• **Material for the task**
● ● ●

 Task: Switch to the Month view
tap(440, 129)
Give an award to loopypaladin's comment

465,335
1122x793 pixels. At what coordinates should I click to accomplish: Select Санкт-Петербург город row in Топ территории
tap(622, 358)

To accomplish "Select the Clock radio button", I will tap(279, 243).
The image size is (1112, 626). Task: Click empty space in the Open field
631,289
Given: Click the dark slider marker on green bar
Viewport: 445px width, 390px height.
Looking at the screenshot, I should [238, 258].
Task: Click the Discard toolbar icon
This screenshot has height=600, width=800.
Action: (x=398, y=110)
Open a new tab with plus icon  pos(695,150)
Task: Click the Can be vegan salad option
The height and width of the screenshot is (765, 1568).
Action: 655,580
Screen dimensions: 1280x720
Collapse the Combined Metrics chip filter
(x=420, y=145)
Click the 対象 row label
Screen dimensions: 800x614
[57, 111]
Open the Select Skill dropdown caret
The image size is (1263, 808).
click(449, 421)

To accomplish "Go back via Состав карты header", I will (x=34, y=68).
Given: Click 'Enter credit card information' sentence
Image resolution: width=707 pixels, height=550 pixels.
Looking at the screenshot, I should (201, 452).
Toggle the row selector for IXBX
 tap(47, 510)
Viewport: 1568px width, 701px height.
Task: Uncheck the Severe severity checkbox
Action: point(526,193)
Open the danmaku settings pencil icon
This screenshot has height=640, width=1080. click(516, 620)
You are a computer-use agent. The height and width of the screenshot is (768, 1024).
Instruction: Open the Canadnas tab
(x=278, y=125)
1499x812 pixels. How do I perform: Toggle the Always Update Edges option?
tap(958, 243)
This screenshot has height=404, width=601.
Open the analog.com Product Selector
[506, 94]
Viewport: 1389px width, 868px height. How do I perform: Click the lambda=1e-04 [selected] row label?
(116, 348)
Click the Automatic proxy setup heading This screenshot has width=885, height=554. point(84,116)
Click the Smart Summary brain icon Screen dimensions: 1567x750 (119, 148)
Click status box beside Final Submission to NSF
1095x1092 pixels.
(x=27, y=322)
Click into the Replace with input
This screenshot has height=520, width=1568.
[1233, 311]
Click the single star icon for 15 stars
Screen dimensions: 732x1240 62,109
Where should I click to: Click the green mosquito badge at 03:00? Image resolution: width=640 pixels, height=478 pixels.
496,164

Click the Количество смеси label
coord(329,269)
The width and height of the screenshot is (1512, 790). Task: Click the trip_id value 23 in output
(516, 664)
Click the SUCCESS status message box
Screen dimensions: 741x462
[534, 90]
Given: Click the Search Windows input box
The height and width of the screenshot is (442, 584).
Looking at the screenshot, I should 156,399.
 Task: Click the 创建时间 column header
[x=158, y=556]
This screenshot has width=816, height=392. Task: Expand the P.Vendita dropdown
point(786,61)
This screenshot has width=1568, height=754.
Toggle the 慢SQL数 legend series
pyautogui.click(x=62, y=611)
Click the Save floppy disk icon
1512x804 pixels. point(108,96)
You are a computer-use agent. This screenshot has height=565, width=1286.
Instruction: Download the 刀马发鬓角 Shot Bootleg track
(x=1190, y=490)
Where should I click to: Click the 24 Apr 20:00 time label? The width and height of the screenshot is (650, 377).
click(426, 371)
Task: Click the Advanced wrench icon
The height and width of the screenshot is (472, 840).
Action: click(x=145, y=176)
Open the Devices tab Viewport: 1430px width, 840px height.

● ● ●

• **Task directions**
Go to the line in the material above that contains "Task: Click the Can be vegan salad option" and copy exactly from there through the line that contains "Open the Select Skill dropdown caret", stopping after it.

• **Solution for this task**
Task: Click the Can be vegan salad option
The height and width of the screenshot is (765, 1568).
Action: 655,580
Screen dimensions: 1280x720
Collapse the Combined Metrics chip filter
(x=420, y=145)
Click the 対象 row label
Screen dimensions: 800x614
[57, 111]
Open the Select Skill dropdown caret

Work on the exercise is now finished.